Goal 1 => Rename "north star" to "guiding goal" in the passage of the paperless article that begins at the words "Your paperless strategy" and stops after "and development cycles.", and write out that passage with the change.

Beyond the Checkbox: Building a Paperless Experience Customers Actually Want

young woman sitting at a desk online shopping

We’ve spent many years helping organizations transition their customer transactional communications – like bills, policies and statements – into the digital age. These aren’t flashy marketing emails; they’re the communications customers rely on to manage their lives. And yet, they’re often last to be modernized. One thing is clear: getting your customers to go paperless with these critical documents doesn’t just happen. It’s not a switch you flip or a checkbox you tick. It requires intention, strategy, and above all, empathy.

Too many companies believe a simple opt-in checkbox or a paperless campaign is enough to drive paperless adoption. Maybe it works for a while. But ad hoc efforts eventually hit a wall. The novelty wears off, growth stalls, and the business is left wondering why customers are clinging to paper.

Here’s the truth: to drive sustainable paperless adoption, you have to create the need. That means delivering clear value to your customers; value they can see, feel, and experience.

Strategy Before Tactics

Let’s start with strategy. We’ve seen organizations leap straight into execution – deploying digital delivery without taking a step back to ask the most important question: Why would our customers want this? And just as crucially: What do our customers actually need?

Your paperless strategy should begin with a realistic goal grounded in your customer base, your data, and your current infrastructure. There’s no one-size-fits-all approach. What works for a tech-savvy millennial banking customer might not resonate with a retiree managing utility bills.

We always recommend starting with these key inputs:

  • What’s optimal? Define your north star. What does a fully paperless experience look like at its best?
  • What are customers asking for today? Look at support queries, feedback, and usage data.
  • What will they ask for tomorrow? This is where future-proofing matters. Anticipate needs, especially as device habits and channel preferences evolve.
  • What’s realistic? Consider legislative requirements, internal resources, and development cycles.

These questions frame the strategy. The tactics, tools, and channels follow.

Paperless Is Not a Binary Choice

When we talk about going paperless, it’s tempting to frame it as a binary choice: paper or digital. But digital isn’t one thing. It’s a spectrum of possibilities that include email, mobile apps, SMS, secure portals, PDFs, interactive content, push notifications, and more.

The digital experience matters. If a customer opts into paperless and receives a generic email saying, “Your statement is ready,” with no intuitive access to the information they need, it’s a missed opportunity.

Customers won’t adopt what feels harder.

That’s why paperless communications must be simple, relevant, empathetic, and fast. Ask yourself:

  • How many steps does it take to access a document?
  • Can customers choose their preferred channel?

Goal 2 => Reproduce the listing word for word, beginning at the line that has "Open Preferences in the sidebar" and stopping after the final line of the listing.

Material for this exercise =>
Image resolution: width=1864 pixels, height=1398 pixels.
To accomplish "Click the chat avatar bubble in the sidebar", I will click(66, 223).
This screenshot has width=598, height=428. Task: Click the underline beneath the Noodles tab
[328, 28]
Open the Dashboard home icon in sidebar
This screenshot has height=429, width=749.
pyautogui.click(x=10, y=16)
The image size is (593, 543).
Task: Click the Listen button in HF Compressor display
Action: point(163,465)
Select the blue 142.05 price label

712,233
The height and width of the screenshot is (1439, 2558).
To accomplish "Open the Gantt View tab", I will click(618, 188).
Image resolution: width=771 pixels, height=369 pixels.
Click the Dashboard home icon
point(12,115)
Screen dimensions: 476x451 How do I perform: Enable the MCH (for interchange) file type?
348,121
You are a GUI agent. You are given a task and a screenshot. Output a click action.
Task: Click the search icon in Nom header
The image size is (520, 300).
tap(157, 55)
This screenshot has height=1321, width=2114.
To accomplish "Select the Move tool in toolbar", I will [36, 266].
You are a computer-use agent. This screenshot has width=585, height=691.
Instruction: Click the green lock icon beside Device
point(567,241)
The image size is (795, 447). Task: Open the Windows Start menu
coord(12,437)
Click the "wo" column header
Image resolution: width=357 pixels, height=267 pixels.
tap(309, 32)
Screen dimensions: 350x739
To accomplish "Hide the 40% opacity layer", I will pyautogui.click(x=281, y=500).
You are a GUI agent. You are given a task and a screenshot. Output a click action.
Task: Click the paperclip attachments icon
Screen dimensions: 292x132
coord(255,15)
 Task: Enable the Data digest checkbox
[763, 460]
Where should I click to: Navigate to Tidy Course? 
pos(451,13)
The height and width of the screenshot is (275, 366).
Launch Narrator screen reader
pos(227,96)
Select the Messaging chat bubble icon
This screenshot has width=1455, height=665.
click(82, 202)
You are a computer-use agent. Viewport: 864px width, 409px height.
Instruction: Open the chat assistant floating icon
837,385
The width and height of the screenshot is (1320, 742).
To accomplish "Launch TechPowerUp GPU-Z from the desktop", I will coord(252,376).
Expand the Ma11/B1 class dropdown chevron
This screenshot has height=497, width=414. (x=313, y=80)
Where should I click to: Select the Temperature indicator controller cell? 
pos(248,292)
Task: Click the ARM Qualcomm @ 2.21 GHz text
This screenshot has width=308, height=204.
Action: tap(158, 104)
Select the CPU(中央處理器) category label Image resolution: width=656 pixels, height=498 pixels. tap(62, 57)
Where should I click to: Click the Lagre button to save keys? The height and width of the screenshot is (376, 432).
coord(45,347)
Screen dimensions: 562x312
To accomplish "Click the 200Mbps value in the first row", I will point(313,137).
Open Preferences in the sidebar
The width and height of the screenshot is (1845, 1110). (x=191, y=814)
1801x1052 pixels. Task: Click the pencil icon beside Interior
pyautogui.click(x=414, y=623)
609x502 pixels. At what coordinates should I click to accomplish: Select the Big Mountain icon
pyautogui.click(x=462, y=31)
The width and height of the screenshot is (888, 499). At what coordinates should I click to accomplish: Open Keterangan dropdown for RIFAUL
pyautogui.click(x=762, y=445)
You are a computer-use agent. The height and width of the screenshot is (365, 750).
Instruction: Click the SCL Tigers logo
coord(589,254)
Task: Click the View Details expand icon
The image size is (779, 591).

Full output 1 =>
Your paperless strategy should begin with a realistic goal grounded in your customer base, your data, and your current infrastructure. There’s no one-size-fits-all approach. What works for a tech-savvy millennial banking customer might not resonate with a retiree managing utility bills.

We always recommend starting with these key inputs:

  • What’s optimal? Define your guiding goal. What does a fully paperless experience look like at its best?
  • What are customers asking for today? Look at support queries, feedback, and usage data.
  • What will they ask for tomorrow? This is where future-proofing matters. Anticipate needs, especially as device habits and channel preferences evolve.
  • What’s realistic? Consider legislative requirements, internal resources, and development cycles.

Full output 2 =>
Open Preferences in the sidebar
The width and height of the screenshot is (1845, 1110). (x=191, y=814)
1801x1052 pixels. Task: Click the pencil icon beside Interior
pyautogui.click(x=414, y=623)
609x502 pixels. At what coordinates should I click to accomplish: Select the Big Mountain icon
pyautogui.click(x=462, y=31)
The width and height of the screenshot is (888, 499). At what coordinates should I click to accomplish: Open Keterangan dropdown for RIFAUL
pyautogui.click(x=762, y=445)
You are a computer-use agent. The height and width of the screenshot is (365, 750).
Instruction: Click the SCL Tigers logo
coord(589,254)
Task: Click the View Details expand icon
The image size is (779, 591).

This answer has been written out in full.